- [WHAT IS BEING ASKED]: Every line of the material that includes the word "agent" is to be shown.

- [EXERCISE MATERIALS]:

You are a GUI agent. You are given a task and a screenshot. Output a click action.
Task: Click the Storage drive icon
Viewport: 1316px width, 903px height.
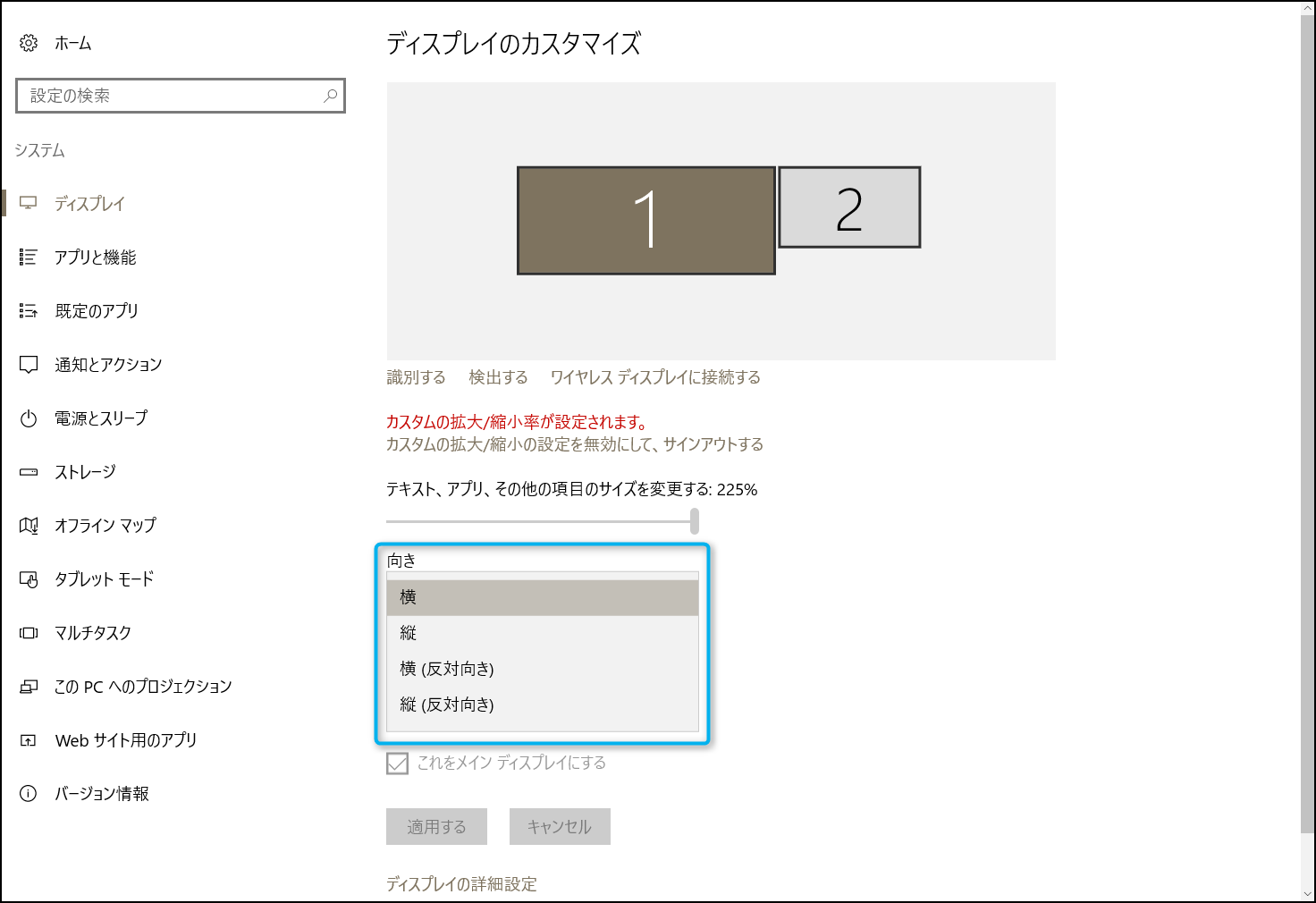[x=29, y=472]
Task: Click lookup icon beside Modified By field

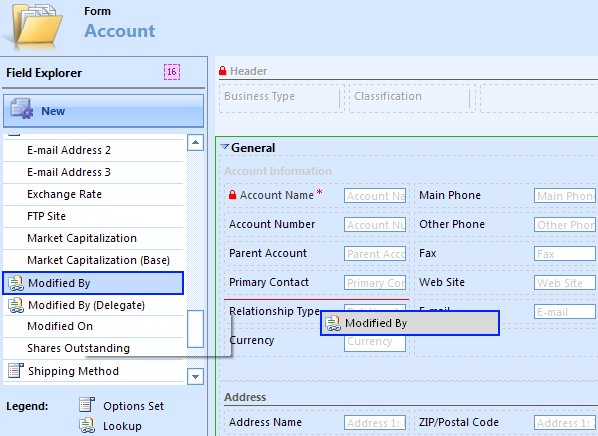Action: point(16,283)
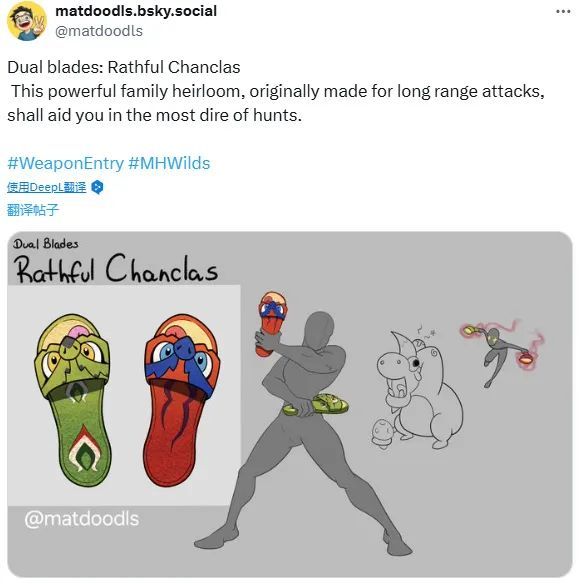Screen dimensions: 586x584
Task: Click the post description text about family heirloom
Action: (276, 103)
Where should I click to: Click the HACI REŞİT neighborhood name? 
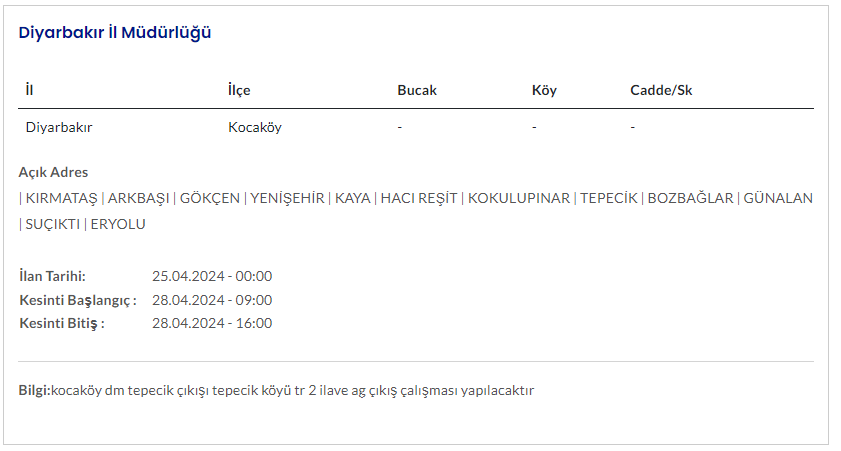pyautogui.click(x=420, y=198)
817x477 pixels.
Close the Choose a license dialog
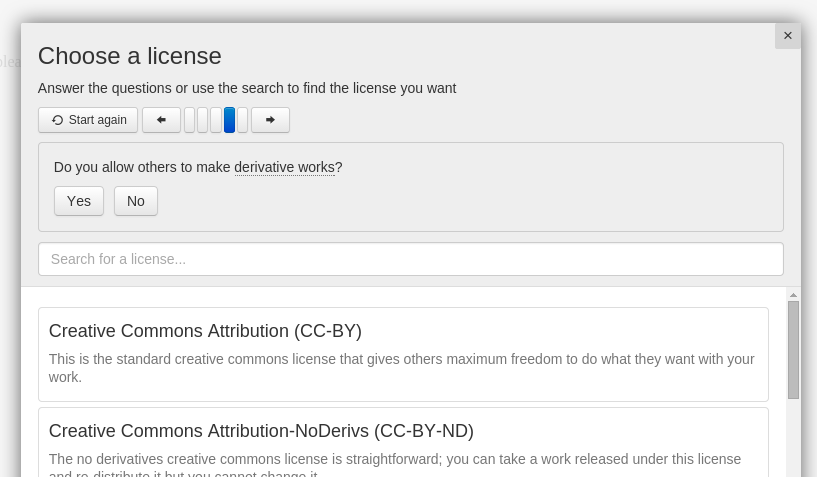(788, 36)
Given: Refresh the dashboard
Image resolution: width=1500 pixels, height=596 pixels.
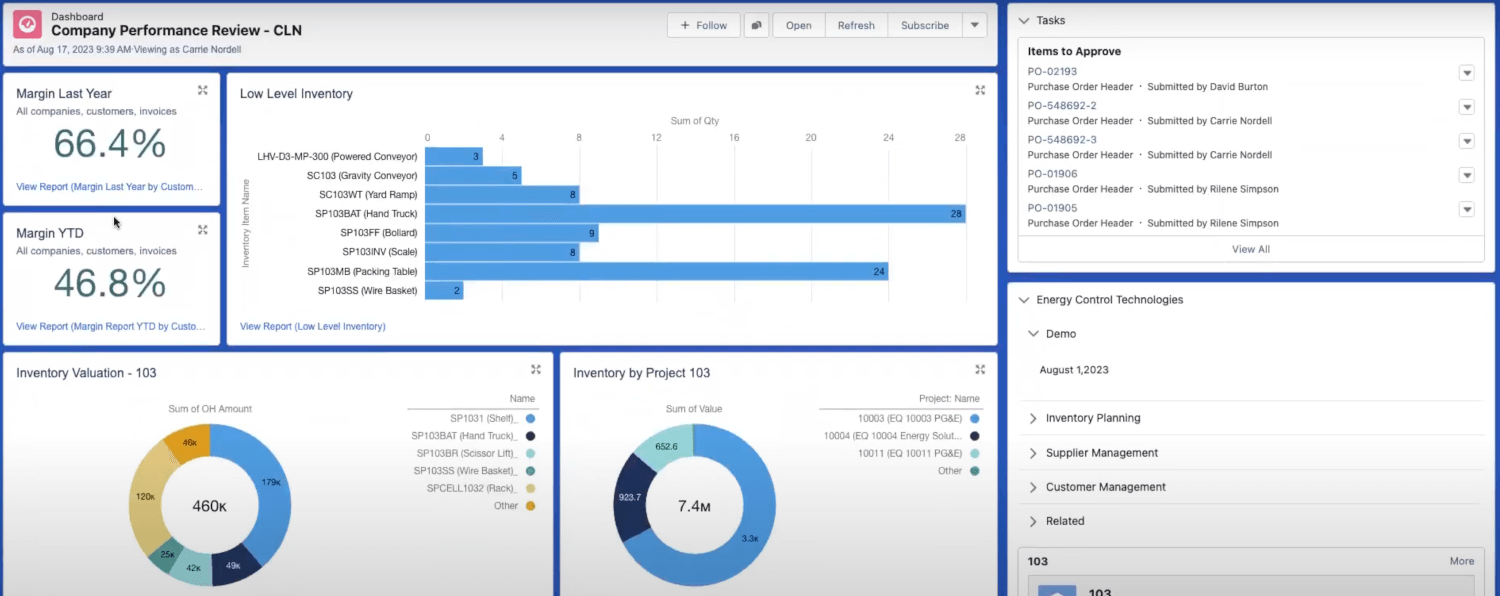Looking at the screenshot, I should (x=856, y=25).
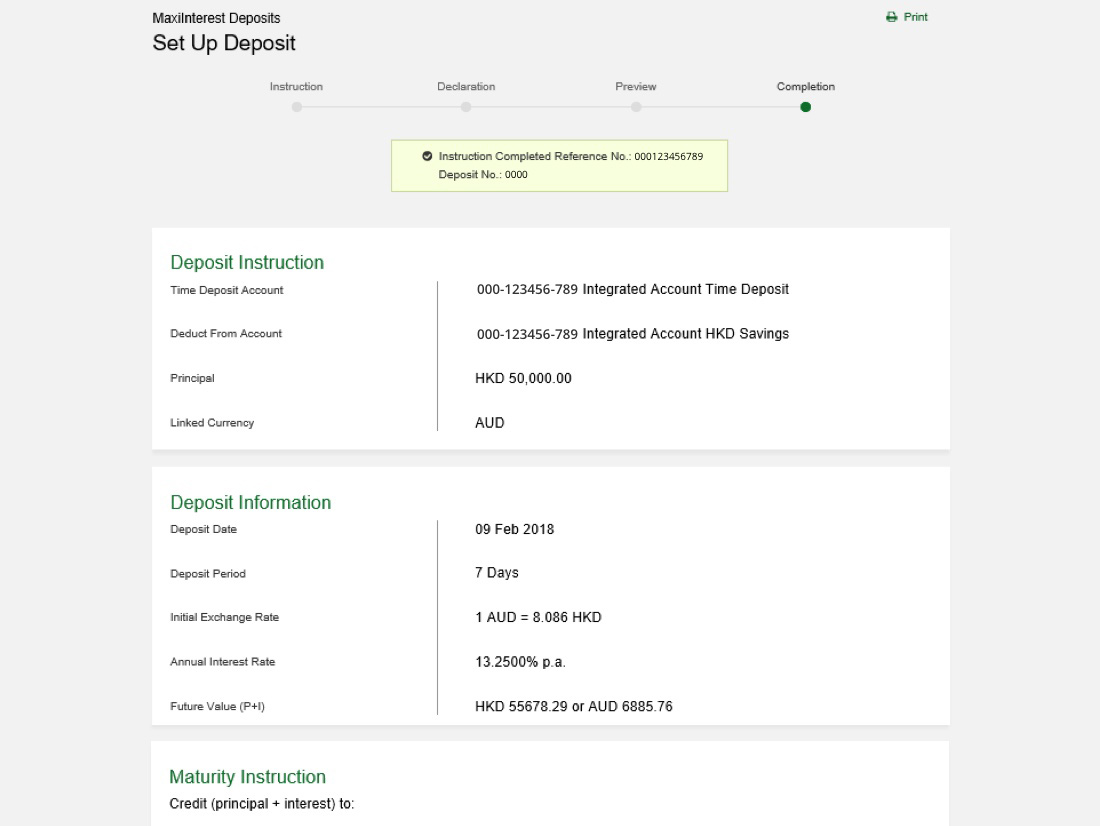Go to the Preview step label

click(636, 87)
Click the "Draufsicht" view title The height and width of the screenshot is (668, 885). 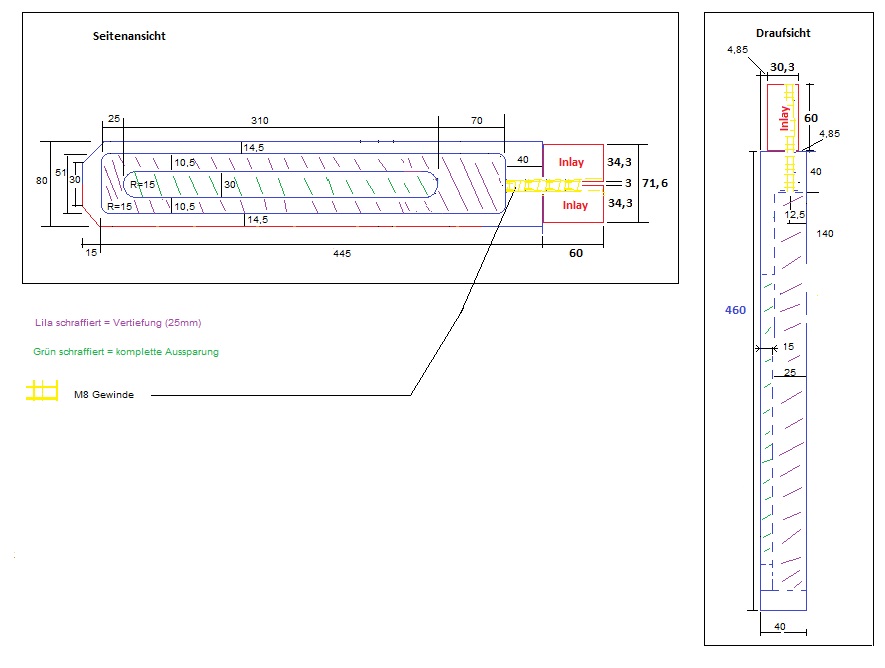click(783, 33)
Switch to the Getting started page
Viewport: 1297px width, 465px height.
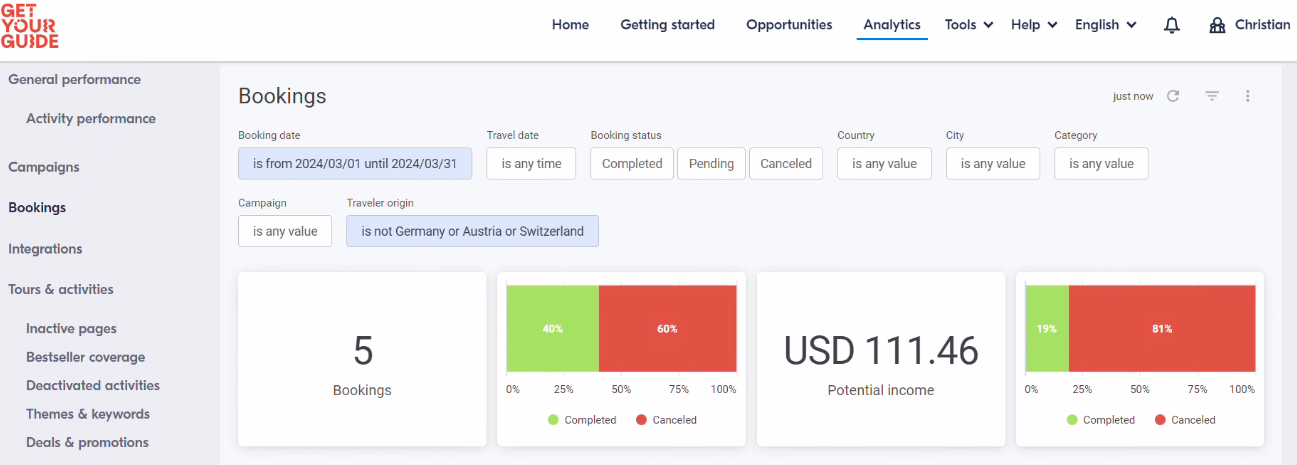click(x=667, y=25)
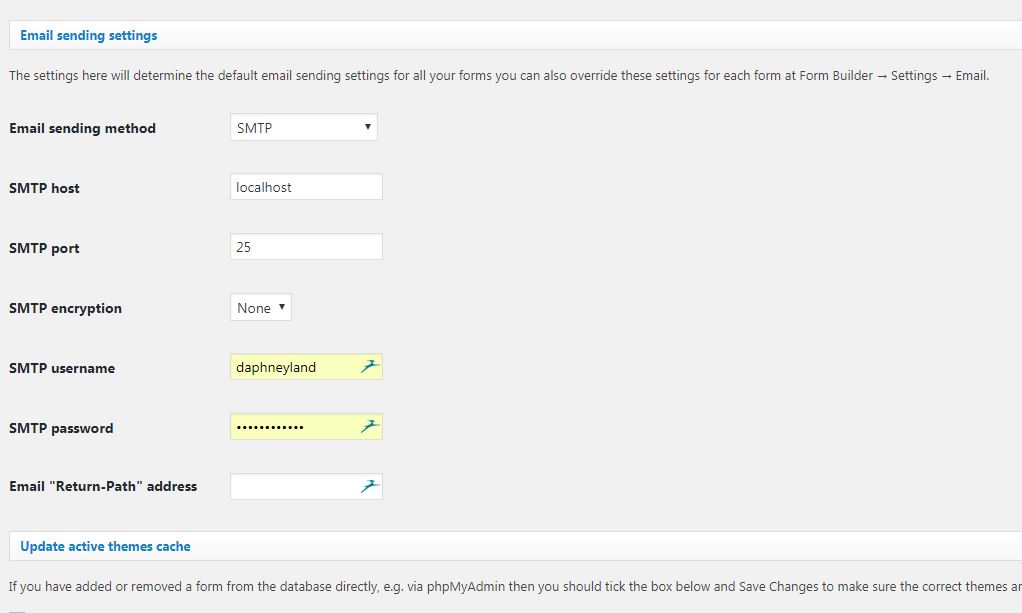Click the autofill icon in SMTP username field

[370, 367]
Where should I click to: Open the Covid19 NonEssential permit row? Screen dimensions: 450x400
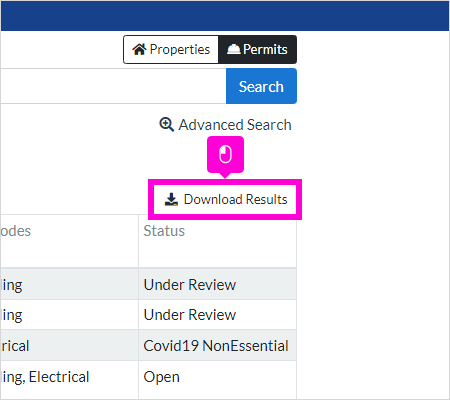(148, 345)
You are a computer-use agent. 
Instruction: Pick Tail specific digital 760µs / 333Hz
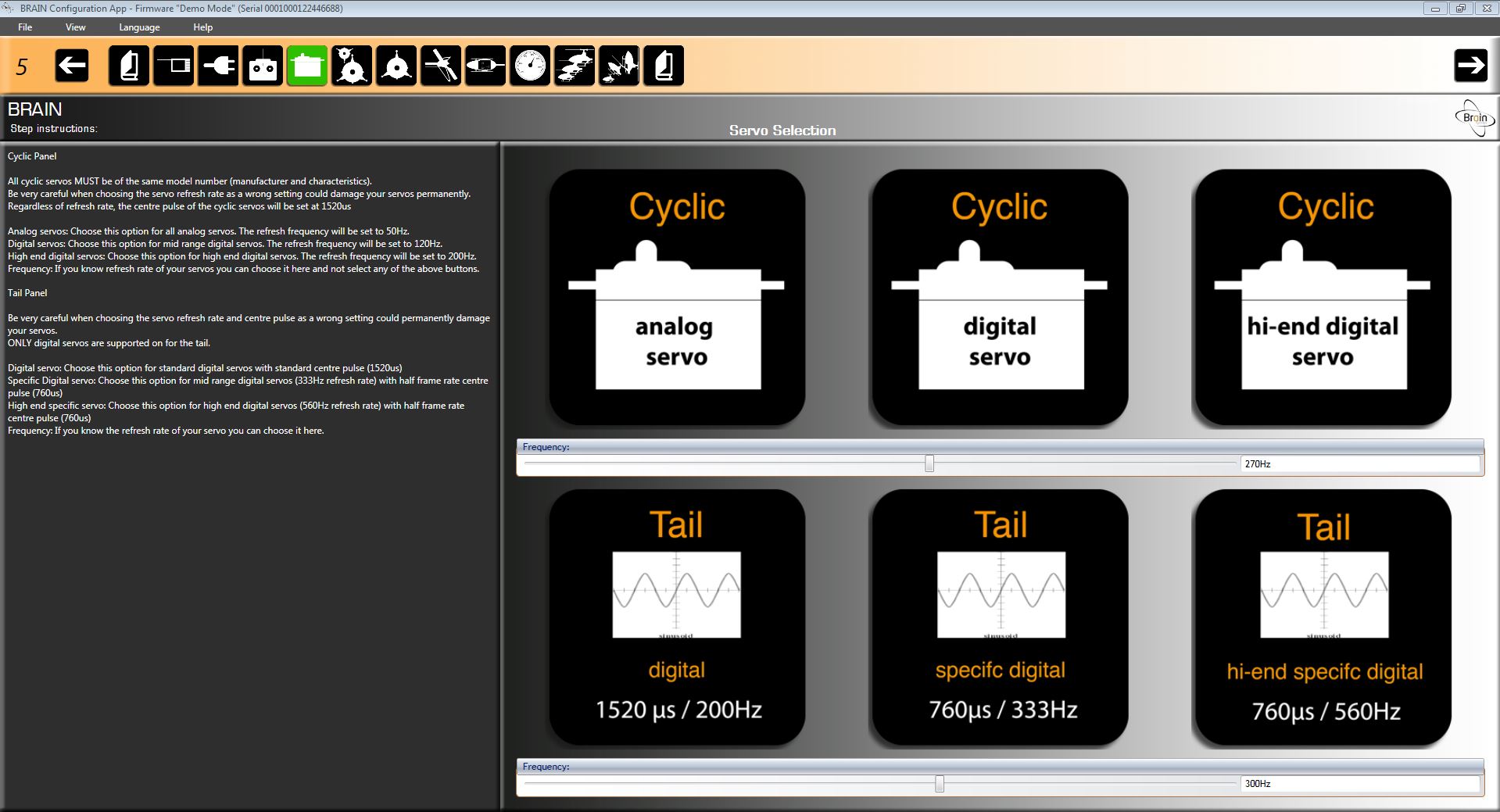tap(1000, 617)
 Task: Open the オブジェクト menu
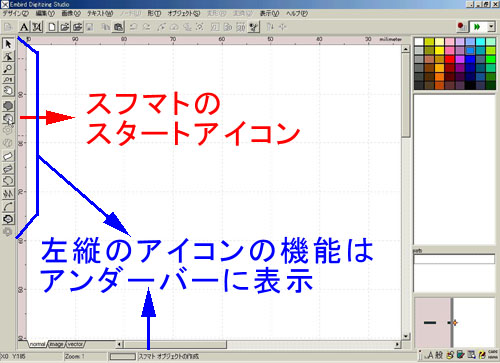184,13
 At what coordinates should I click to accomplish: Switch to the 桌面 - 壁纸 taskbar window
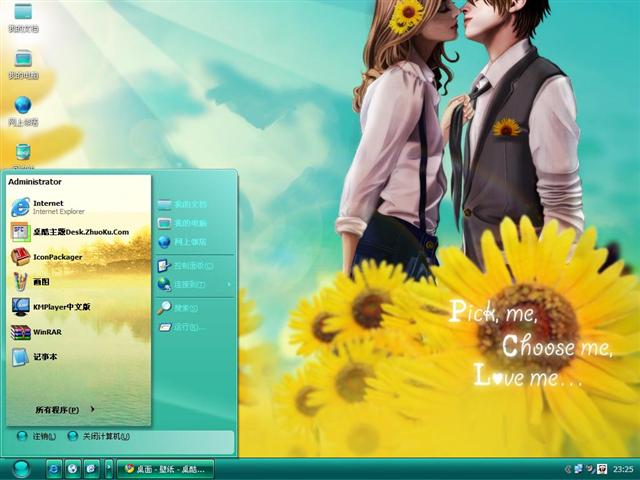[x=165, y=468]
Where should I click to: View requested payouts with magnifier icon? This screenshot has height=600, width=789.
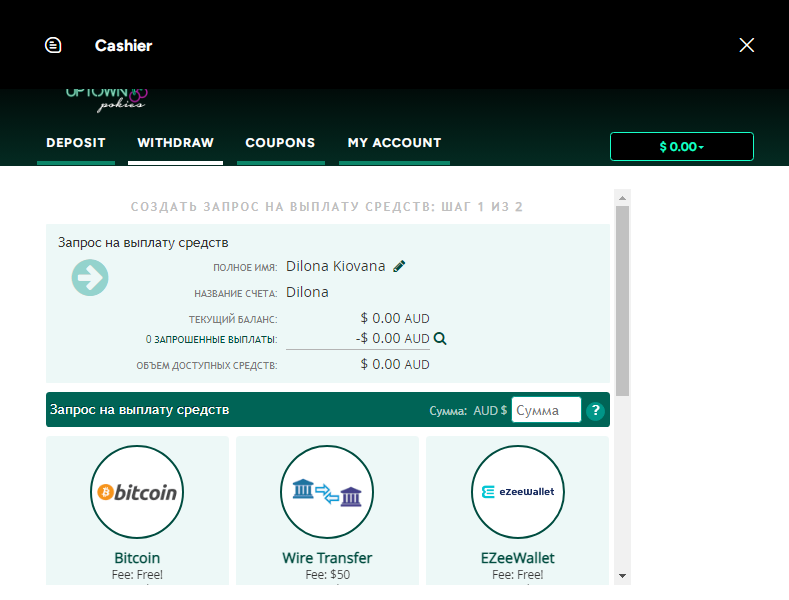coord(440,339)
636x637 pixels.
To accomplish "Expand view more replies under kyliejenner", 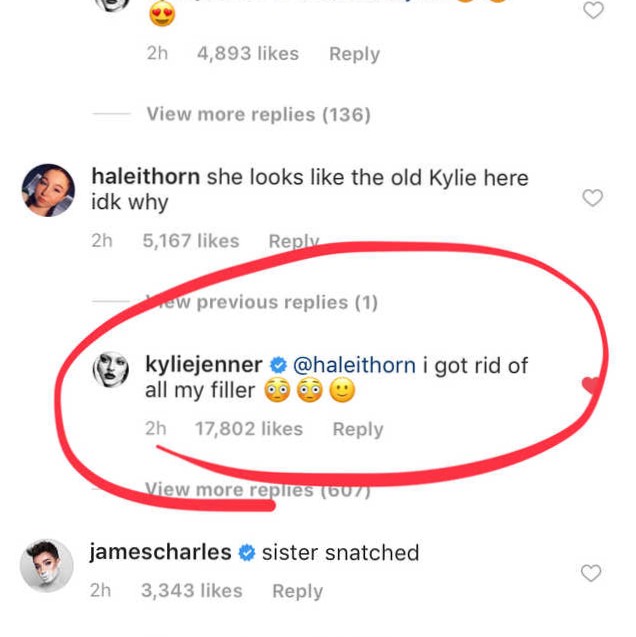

- [ANSWER SPACE]:
You are a GUI agent. You are given a task and a screenshot. Output a click action.
You are a computer-use agent. 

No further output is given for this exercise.